Revolutionizing Sequence Modeling with Transformers

Jan 9, 2025

Attention Is All You Need

Authors

  • Ashish Vaswani (Google Brain)
  • Noam Shazeer (Google Brain)
  • Niki Parmar (Google Research)
  • Jakob Uszkoreit (Google Research)
  • Llion Jones (Google Research)
  • Aidan N. Gomez (University of Toronto)
  • Łukasz Kaiser (Google Brain)
  • Illia Polosukhin

Abstract

  • Dominant sequence transduction models use complex RNNs or CNNs with an encoder-decoder structure, connected via an attention mechanism.
  • Proposed Transformer model uses only attention mechanisms — no recurrence or convolutions.
  • Advantages of the Transformer:
    • More parallelizable
    • Requires less training time
  • Achieved state-of-the-art results:
    • 28.4 BLEU on WMT 2014 English-to-German
    • 41.0 BLEU on WMT 2014 English-to-French

1. Introduction

  • RNNs, LSTMs, and GRUs are the state-of-the-art in sequence modeling and translation.
  • Recurrent models align computation to sequence positions, which limits parallelization.
  • Attention mechanisms model dependencies without regard to distance.
  • The Transformer offers:
    • Improved parallelization
    • Faster training
    • Superior translation quality

2. Background

  • Other models like Extended Neural GPU, ByteNet, and ConvS2S use CNNs.
  • Transformer reduces operations required to relate signals between input/output to a constant number.
  • Self-attention (intra-attention) used for different tasks like reading comprehension and language modeling.
  • The Transformer is the first transduction model using self-attention entirely.

3. Model Architecture

  • Follows encoder-decoder structure with self-attention and fully connected layers.
  • Encoder Stack:
    • Composed of 6 layers with multi-head self-attention and feed-forward network.
    • Uses residual connections and layer normalization.
  • Decoder Stack:
    • Similar to encoder but includes an additional layer for attention over encoder output.
    • Uses masking to maintain the auto-regressive property.

3.2 Attention

  • Scaled Dot-Product Attention:
    • Dot products of queries and keys, scaled by the dimension of keys.
    • Softmax applied to obtain weights.
  • Multi-Head Attention:
    • Projects queries, keys, values multiple times with learned weights.
    • Allows the model to attend to different subspaces.

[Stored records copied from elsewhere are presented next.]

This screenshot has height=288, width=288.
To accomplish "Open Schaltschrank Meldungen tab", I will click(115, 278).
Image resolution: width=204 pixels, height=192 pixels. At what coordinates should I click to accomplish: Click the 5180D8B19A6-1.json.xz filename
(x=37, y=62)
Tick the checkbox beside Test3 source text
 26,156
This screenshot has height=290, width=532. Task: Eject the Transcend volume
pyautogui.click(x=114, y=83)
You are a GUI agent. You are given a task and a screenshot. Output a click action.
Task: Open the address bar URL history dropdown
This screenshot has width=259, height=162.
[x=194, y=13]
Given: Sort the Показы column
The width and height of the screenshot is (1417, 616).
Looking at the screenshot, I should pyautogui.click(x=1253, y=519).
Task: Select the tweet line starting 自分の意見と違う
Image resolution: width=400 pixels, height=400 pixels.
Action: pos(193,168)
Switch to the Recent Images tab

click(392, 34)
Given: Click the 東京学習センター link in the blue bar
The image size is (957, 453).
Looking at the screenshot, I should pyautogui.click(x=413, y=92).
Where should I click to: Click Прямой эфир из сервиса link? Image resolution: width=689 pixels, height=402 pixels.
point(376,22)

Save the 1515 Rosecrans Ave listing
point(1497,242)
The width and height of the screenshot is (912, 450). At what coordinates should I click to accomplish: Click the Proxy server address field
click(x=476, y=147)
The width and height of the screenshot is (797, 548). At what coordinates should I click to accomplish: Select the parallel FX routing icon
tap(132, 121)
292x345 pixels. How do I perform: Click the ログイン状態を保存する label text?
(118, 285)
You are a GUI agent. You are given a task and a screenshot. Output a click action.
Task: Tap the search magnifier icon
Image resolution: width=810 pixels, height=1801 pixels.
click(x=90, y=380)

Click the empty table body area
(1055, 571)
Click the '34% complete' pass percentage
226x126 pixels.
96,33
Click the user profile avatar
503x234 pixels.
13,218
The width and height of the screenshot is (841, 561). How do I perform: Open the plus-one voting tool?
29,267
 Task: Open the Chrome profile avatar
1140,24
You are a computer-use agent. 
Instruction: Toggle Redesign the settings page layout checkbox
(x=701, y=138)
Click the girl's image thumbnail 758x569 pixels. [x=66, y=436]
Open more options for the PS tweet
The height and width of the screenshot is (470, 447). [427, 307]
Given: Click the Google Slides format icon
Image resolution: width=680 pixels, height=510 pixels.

3.3 Position-wise Feed-Forward Networks

  • Two linear transformations with ReLU activation.

3.4 Embeddings and Softmax

  • Uses learned embeddings and shared weights for transformations.

3.5 Positional Encoding

  • Sine and cosine functions of different frequencies to encode position information.

4. Why Self-Attention

  • Self-attention offers better computational efficiency and path length for long-range dependencies compared to recurrent and convolutional layers.
  • Planned exploration of restricted self-attention for even longer sequences.

5. Training

5.1 Training Data and Batching

  • Trained on WMT 2014 datasets with byte-pair encoding.

5.2 Hardware and Schedule

  • Used 8 NVIDIA P100 GPUs.
  • Base model trained for 12 hours, big model for 3.5 days.

5.3 Optimizer

  • Adam optimizer with specific learning rate schedule.

5.4 Regularization

  • Used dropout and label smoothing for regularization.

6. Results

6.1 Machine Translation

  • Big model outperforms previous models by over 2 BLEU on English-to-German.
  • English-to-French results also set new standards.
  • Cost-efficient in training compared to previous models.

6.2 Model Variations

  • Evaluated different configurations, finding that increasing model size and dropout improves performance.

7. Conclusion

  • Transformer is the first model based entirely on attention.
  • Faster training and improved performance on translation tasks.
  • Future work includes applying the model to other modalities and exploring restricted attention mechanisms.